On Tuesday, 24 July 2018 at 14:41:17 UTC, Ecstatic Coder wrote:
On Tuesday, 24 July 2018 at 14:08:26 UTC, Daniel Kozak wrote:
I am not C++ expert so this seems wierd to me:
#include <iostream>
#include <string>
using namespace std;
int main(int argc, char **argv)
{
char c = 0xFF;
std::string sData = {c,c,c,c};
unsigned int i = (((((sData[0]&0xFF)*256
+ (sData[1]&0xFF))*256)
+ (sData[2]&0xFF))*256
+ (sData[3]&0xFF));
if (i != 0xFFFFFFFF) { // it is true why?
// this print 18446744073709551615 wow
std::cout << "WTF: " << i << std::endl;
}
return 0;
}
compiled with:
g++ -O2 -Wall -o "test" "test.cxx"
when compiled with -O0 it works as expected
Vs. D:
import std.stdio;
void main(string[] args)
{
char c = 0xFF;
string sData = [c,c,c,c];
uint i = (((((sData[0]&0xFF)*256
+ (sData[1]&0xFF))*256)
+ (sData[2]&0xFF))*256
+ (sData[3]&0xFF));
if (i != 0xFFFFFFFF) { // is false - make sense
writefln("WTF: %d", i);
}
}
compiled with:
dmd -release -inline -boundscheck=off -w -of"test" "test.d"
So it is code gen bug on c++ side, or there is something wrong
with that code.
As the C++ char are signed by default, when you accumulate
several shifted 8 bit -1 into a char result and then store it
in a 64 bit unsigned buffer, you get -1 in 64 bits :
18446744073709551615.
That's not exactly what happens here. There's no 64 bit buffer.
It's signed overflow which is undefined behavior in C and C++.
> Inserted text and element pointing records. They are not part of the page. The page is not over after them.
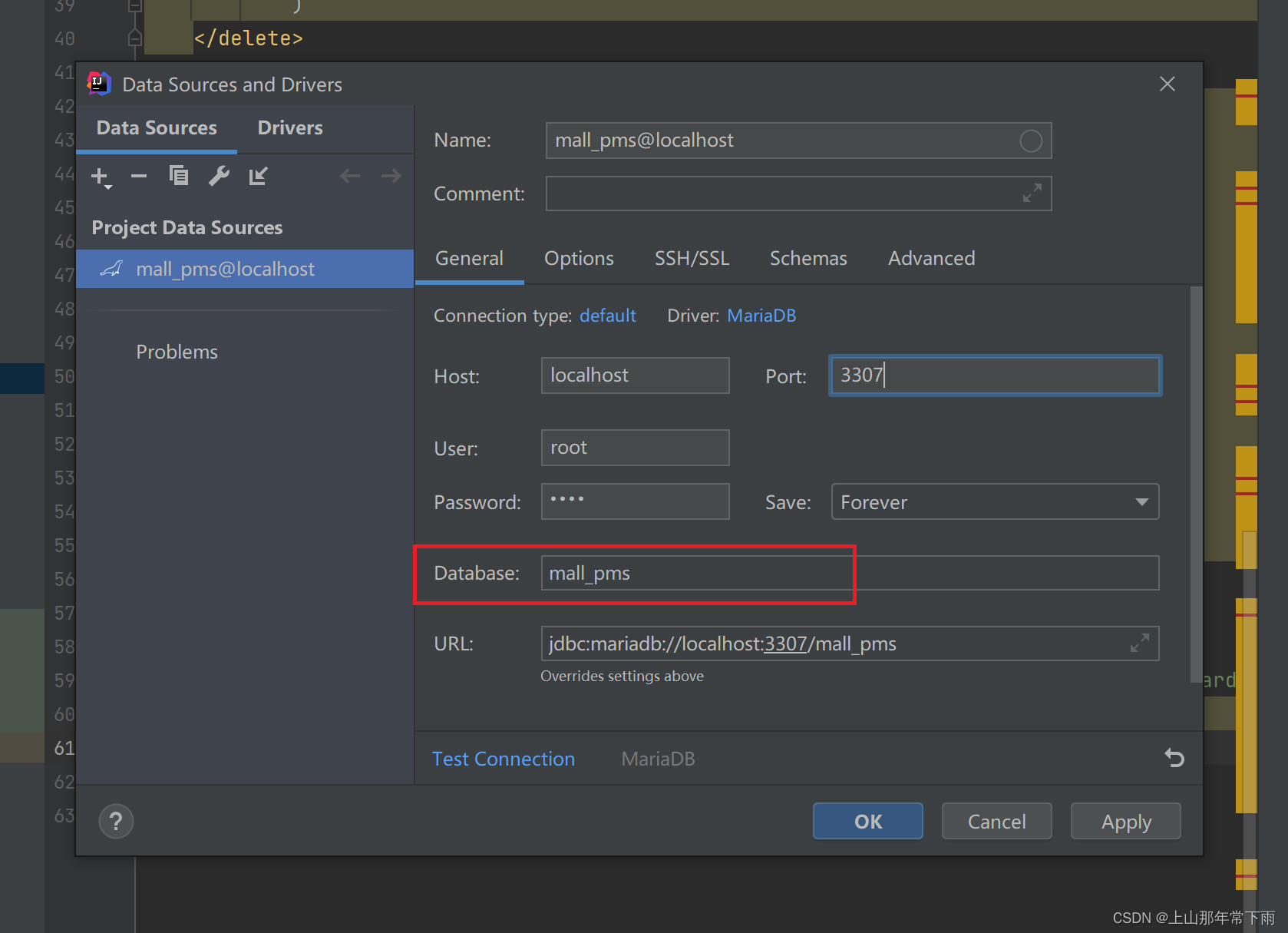
Task: Change the driver from MariaDB
Action: click(x=761, y=316)
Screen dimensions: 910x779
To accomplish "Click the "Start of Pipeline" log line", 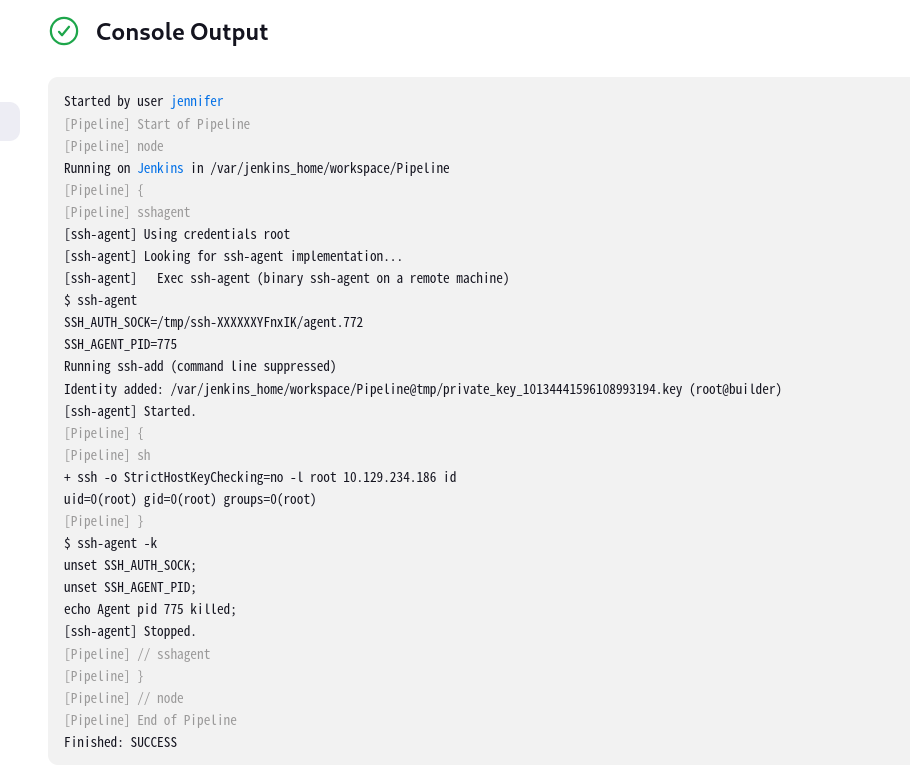I will click(x=157, y=124).
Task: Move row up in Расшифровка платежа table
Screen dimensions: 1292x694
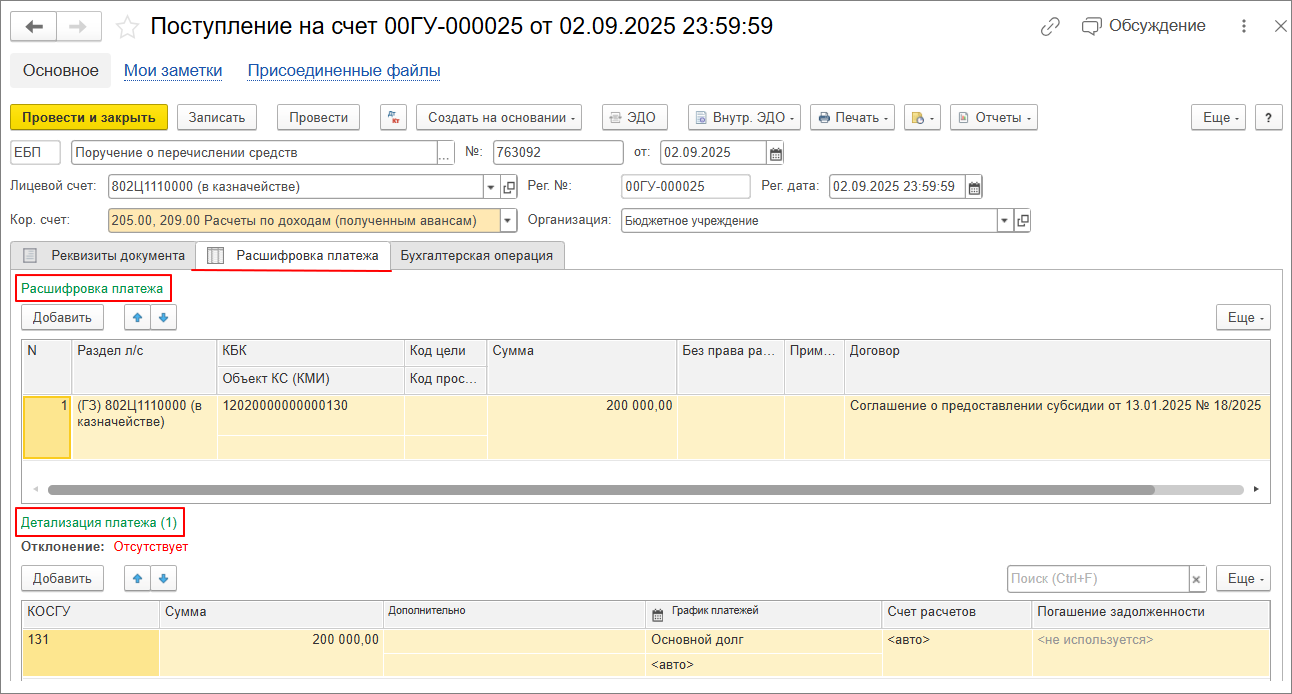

He gets different results with and without optimization because
without optimization the result of the calculation is spilled to
the i unsigned int and then reloaded for the print call. This
save and reload truncated the value to its real value. In the
optimized version, the compiler removed the spill and the
overflowed value contained in the register is printed as is.